In one move, it is permitted to either double a number or to erase its last digit. Is it possible to get the number 14 from the number 458 in a few moves?
From a set of weights with masses 1, 2, ..., 101 g, a weight of 19 grams was lost. Can the remaining 100 weights be divided into two piles of 50 weights each in such a way that the masses of both piles are the same?
Jack and Ben had a bicycle on which they went to a neighborhood village. They rode it in turns, but whenever one rode, the other walked and did not run. They managed to arrive in the village at the same time and almost twice as fast than if they had both walked. How did they do it?
Three tourists must move from one bank of the river to another. At their disposal is an old boat, which can withstand a load of only 100 kg. The weight of one of the tourists is 45 kg, the second – 50 kg, the third – 80 kg. How should they act to move to the other side?

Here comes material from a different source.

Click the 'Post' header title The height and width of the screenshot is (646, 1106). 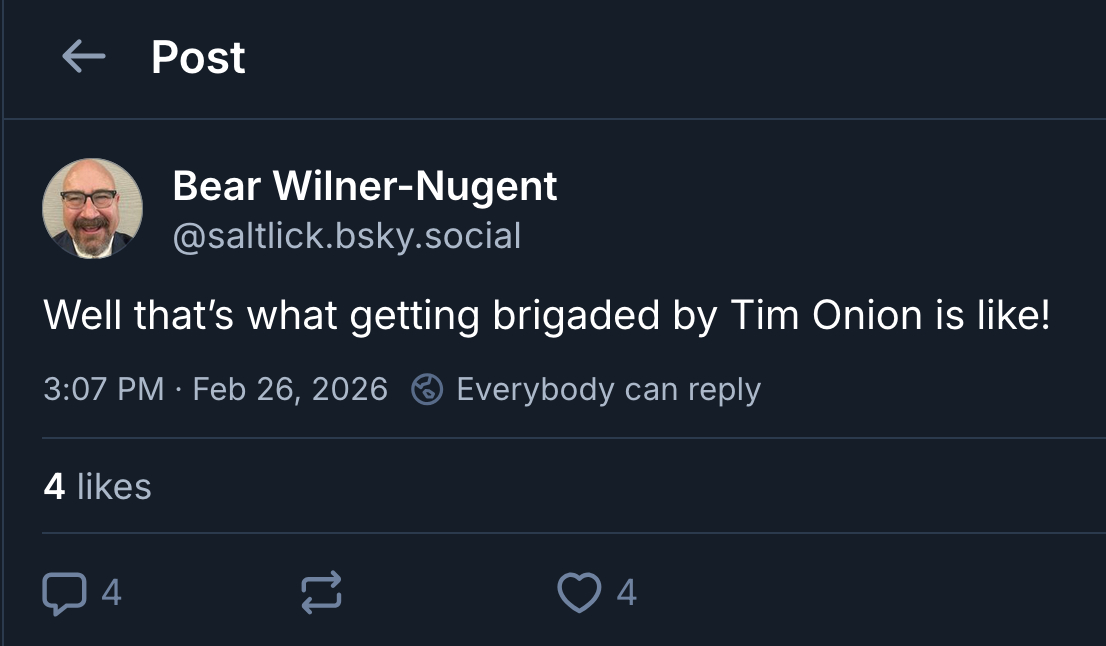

Alice the fox and Basilio the cat are counterfeiters. Basilio makes coins heavier than real ones, and Alice makes lighter ones. Pinocchio has 15 identical in appearance coins, but one coin is fake. How can Pinocchio determine who made the false coin – Basilio the cat or Alice the fox – with only 2 weighings?
It is known that “copper” coins that are worth 1, 2, 3, 5 pence weigh 1, 2, 3, 5 g respectively. Among the four “copper” coins (one for each denomination), there is one defective coin, differing in weight from the normal ones. How can the defective coin be determined using scales without weights?
How can we divide 24 kg of nails into two parts of 9 kg and 15 kg with the help of scales without weights?
Initially, on each cell of a \(1 \times n\) board a checker is placed. The first move allows you to move any checker onto an adjacent cell (one of the two, if the checker is not on the edge), so that a column of two pieces is formed. Then one can move each column in any direction by as many cells as there are checkers in it (within the board); if the column is on a non-empty cell, it is placed on a column standing there and unites with it. Prove that in \(n - 1\) moves you can collect all of the checkers on one square.
17 squares are marked on an \(8\times 8\) chessboard. In chess a knight can move horizontally or vertically, one space then two or two spaces then one – eg: two down and one across, or one down and two across. Prove that it is always possible to pick two of these squares so that a knight would need no less than three moves to get from one to the other.
Petya and Misha play such a game. Petya takes in each hand a coin: one – 10 pence, and the other – 15. After that, the contents of the left hand are multiplied by 4, 10, 12 or 26, and the contents of the right hand – by 7, 13, 21 or 35. Then Petya adds the two results and tells Misha the result. Can Misha, knowing this result, determine which hand – the right or left – contains the 10 pence coin?